Dayton Daily News

Family of Marine killed 35 years ago discovers grave vandalized

- By Sarah Franks Staff Writer Contact this reporter at 937225-2207 or email Sarah. Franks@coxinc.com.

The Beavercree­k gravesite of a U.S. Marine killed in 1985 in El Salvador has been vandalized, his family discovered when they visited the grave Friday to mark the 35th anniversar­y of his death.

On June 19, 1985, four U.S. Marines were among 13 people killed when El Salvador guerillas sprayed the crowds at two outdoor cafes with gunfire.

Thomas Handwork of Beavercree­k was a guard at the U.S. embassy in El Salvador and he died in that attack. On Friday, his niece, who lives in Florida, was in the Dayton area for a wedding when she visited her uncle’s resting place at Mount Zion Park Cemetery in Beavercree­k.

Handwork’s brother, Chuck Handwork, said his daughter found that a statue of the Virgin Mary that was attached to the gravestone was missing and the site had been “roughed up”.

The family filed a report with the Beavercree­k Police Department.

“The whole family is furious,” Chuck Handwork said. “Just a bunch of lowlifes who did this.”

Chuck Handwork said the family is offering a $1,000 reward for anyone with informatio­n that can lead to the conviction of the persons who vandalized the grave. Anyone with informatio­n should contact the Beavercree­k Police Department at 937-426-1225 or email Handwork directly at chandwork6­7@gmail.com.

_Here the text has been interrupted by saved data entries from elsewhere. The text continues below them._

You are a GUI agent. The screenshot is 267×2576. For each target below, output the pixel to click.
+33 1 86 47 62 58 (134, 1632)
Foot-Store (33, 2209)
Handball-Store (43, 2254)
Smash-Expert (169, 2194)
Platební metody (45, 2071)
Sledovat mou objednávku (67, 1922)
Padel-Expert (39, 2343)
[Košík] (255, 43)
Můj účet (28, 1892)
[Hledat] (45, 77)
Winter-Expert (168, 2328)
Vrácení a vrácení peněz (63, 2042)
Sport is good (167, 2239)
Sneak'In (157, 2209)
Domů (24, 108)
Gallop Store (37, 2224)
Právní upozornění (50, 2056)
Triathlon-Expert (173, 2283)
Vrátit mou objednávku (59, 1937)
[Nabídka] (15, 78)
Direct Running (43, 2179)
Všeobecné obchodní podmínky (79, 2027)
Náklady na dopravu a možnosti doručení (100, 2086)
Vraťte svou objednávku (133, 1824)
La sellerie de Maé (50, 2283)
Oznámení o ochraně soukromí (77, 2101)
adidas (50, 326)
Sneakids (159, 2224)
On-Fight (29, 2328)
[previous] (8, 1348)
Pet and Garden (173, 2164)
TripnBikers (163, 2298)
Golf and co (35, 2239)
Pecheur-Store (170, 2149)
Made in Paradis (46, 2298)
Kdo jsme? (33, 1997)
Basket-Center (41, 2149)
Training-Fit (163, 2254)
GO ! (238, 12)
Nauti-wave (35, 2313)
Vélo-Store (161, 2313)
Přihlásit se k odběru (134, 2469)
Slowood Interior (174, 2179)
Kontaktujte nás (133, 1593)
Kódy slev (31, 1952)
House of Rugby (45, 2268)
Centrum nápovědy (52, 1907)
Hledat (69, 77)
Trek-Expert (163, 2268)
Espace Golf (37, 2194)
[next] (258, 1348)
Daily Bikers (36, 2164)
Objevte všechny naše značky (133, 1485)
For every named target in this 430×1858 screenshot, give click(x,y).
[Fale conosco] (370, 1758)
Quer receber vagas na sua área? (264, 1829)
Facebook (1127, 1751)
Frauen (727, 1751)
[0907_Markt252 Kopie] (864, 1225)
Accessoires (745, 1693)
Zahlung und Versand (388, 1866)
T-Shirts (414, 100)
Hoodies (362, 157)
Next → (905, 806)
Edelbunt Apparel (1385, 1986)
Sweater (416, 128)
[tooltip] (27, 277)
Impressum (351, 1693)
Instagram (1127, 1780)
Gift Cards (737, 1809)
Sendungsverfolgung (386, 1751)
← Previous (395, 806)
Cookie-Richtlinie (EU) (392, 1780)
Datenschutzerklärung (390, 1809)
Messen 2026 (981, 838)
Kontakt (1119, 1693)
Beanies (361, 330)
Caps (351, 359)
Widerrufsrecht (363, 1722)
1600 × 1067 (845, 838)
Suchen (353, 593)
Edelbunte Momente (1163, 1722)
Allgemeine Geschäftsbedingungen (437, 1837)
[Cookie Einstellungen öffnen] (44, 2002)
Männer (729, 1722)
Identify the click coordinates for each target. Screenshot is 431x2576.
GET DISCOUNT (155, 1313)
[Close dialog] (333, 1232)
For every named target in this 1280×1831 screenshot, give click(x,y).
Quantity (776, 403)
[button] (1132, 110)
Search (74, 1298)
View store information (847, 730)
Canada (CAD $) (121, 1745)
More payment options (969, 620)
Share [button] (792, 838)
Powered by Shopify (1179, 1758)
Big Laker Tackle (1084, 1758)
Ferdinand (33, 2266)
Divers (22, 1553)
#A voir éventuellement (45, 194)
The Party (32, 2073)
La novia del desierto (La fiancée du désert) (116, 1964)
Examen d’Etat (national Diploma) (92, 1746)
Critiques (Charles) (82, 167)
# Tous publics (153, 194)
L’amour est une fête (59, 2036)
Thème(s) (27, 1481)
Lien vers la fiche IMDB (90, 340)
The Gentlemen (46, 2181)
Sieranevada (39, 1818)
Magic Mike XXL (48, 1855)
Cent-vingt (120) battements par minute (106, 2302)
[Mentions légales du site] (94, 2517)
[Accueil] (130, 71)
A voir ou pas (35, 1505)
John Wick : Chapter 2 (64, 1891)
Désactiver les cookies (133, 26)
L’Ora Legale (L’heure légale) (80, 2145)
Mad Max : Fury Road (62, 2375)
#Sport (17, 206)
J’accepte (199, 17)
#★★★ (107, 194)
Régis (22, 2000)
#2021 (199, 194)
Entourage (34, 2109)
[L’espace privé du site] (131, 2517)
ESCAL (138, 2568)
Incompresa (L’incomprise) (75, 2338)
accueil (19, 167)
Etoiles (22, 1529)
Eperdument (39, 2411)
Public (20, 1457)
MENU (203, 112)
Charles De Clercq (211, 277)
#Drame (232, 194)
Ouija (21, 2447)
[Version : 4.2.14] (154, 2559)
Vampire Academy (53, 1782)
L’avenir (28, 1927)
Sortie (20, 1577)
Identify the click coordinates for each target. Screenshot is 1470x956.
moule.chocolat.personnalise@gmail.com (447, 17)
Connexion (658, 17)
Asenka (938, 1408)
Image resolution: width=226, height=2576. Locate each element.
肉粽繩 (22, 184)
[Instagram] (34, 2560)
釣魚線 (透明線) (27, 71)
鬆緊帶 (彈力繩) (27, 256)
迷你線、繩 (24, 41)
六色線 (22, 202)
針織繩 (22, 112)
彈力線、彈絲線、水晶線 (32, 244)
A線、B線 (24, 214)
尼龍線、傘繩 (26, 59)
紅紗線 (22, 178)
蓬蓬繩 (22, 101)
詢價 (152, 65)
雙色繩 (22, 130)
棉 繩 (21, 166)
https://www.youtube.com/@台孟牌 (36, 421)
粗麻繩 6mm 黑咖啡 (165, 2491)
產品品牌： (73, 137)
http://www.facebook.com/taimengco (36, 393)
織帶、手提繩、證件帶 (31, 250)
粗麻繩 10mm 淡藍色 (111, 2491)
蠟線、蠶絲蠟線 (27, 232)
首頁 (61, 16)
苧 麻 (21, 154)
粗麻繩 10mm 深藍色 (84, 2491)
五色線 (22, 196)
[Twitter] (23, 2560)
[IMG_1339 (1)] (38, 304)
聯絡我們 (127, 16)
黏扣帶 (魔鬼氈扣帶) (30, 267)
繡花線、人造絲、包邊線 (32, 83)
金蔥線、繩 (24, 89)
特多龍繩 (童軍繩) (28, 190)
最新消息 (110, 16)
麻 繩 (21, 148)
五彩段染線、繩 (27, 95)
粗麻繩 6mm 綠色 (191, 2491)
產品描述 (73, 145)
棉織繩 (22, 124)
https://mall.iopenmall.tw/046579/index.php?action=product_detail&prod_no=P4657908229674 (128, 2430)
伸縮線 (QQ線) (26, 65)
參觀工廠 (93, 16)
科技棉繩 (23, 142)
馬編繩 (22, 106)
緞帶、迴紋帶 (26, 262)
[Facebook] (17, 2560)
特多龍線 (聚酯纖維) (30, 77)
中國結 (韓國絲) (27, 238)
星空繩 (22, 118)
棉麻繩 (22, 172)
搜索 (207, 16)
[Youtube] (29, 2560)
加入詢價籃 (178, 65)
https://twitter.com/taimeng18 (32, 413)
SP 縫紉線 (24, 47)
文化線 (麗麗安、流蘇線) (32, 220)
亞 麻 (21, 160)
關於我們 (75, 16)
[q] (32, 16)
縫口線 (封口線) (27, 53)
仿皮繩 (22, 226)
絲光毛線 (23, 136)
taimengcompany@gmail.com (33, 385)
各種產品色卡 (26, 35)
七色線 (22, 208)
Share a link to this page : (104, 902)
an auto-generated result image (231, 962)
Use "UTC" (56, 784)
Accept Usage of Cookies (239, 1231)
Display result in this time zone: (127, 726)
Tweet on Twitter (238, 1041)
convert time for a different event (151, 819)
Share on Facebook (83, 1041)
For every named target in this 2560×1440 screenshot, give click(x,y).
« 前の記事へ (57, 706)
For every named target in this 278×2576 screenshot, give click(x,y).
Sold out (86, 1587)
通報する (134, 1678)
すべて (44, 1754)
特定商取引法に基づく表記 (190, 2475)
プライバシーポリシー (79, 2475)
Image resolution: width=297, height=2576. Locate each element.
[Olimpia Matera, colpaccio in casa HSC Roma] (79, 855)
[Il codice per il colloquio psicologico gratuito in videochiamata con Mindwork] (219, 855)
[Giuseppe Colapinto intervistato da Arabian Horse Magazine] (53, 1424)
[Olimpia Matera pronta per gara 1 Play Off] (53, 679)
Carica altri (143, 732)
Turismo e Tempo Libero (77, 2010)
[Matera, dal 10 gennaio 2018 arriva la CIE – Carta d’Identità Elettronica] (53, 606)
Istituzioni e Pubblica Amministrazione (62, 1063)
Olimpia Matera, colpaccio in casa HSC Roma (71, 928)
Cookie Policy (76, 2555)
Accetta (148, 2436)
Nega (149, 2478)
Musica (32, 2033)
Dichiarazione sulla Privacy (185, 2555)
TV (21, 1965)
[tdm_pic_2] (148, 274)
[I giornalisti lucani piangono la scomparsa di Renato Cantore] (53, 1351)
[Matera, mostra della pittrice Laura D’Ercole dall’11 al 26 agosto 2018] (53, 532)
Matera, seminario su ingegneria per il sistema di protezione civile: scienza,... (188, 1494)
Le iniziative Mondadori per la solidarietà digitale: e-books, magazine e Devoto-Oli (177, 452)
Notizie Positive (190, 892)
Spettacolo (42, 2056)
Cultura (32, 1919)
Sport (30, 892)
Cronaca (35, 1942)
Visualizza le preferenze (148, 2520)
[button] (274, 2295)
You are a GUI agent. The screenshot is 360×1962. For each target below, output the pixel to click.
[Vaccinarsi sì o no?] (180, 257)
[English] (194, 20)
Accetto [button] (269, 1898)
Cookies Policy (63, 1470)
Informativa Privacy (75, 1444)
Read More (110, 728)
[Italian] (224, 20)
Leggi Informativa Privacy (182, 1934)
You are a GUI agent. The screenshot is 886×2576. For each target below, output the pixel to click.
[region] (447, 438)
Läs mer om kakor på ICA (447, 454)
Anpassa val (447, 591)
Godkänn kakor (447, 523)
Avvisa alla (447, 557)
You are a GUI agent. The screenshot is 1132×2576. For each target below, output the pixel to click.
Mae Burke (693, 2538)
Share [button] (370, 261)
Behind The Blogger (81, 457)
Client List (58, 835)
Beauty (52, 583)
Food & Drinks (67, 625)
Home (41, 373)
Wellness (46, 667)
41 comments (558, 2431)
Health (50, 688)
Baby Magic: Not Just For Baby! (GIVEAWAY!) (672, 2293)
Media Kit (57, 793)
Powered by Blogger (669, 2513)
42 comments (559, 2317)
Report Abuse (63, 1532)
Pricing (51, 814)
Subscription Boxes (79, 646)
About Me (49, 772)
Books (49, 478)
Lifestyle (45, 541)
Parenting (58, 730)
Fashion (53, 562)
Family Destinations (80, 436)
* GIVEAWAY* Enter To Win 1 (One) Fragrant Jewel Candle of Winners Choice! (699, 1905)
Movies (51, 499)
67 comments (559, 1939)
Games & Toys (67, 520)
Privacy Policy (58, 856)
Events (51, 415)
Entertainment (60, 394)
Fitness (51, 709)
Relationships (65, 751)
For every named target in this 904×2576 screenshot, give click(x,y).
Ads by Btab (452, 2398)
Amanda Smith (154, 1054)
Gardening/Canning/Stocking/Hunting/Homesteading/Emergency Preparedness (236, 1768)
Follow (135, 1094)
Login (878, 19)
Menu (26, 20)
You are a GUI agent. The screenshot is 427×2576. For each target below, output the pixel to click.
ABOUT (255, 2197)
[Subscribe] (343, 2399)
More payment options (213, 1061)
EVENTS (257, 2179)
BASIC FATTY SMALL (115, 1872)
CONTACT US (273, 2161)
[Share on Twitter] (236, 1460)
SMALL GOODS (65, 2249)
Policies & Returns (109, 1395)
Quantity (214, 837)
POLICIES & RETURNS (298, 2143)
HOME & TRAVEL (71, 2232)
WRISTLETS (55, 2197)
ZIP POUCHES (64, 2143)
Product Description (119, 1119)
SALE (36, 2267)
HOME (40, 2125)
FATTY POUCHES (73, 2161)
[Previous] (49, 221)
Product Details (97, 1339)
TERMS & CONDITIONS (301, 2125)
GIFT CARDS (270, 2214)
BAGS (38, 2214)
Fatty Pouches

As most of the family lives out of state now, Chuck Handwork said they are not sure how recently the vandalism occurred, or what the motivation might have been.

“I was in the Marine Corps for eight years, my brother served for five and a half years before he was killed, my father was in the Army for four years — now I have a daughter in the Marine Corps for two years,” Chuck Handwork said.

With only pictures to go by, Chuck Handwork said the family has no idea if the vandalism was random.

“For all we know, somebody could have just seen the Virgin Mary statue on my brother’s gravestone and cut it off,” Chuck Handwork said. “We just don’t know.”

Thomas Handwork was a graduate of Boardman High School in eastern Ohio, and his father worked for a General Motors plant in the Dayton area at the time of the attack.

In an article from June 27, 1985, the Associated Press reported, “In Ohio, Marine units escorted the flag-draped coffins of Sgt. Thomas T. Handwork, 24, of the Dayton suburb of Beavercree­k, and Sgt. Gregory H. Weber, 22, of Cincinnati, and fired rifle salutes in their honor.”

“There is no service that a chaplain or a minister dreads more than a service like this,” Maj. Howard Mellott, a chaplain from Wright-Patterson Air Force Base near Dayton, told 100 mourners at Handwork’s funeral.

“Your son, along with three other fine young Marines, have become to all of us, heroes, and we want you to know that we love them as you loved them. They have in the past few days become sons of America,” Mellott said.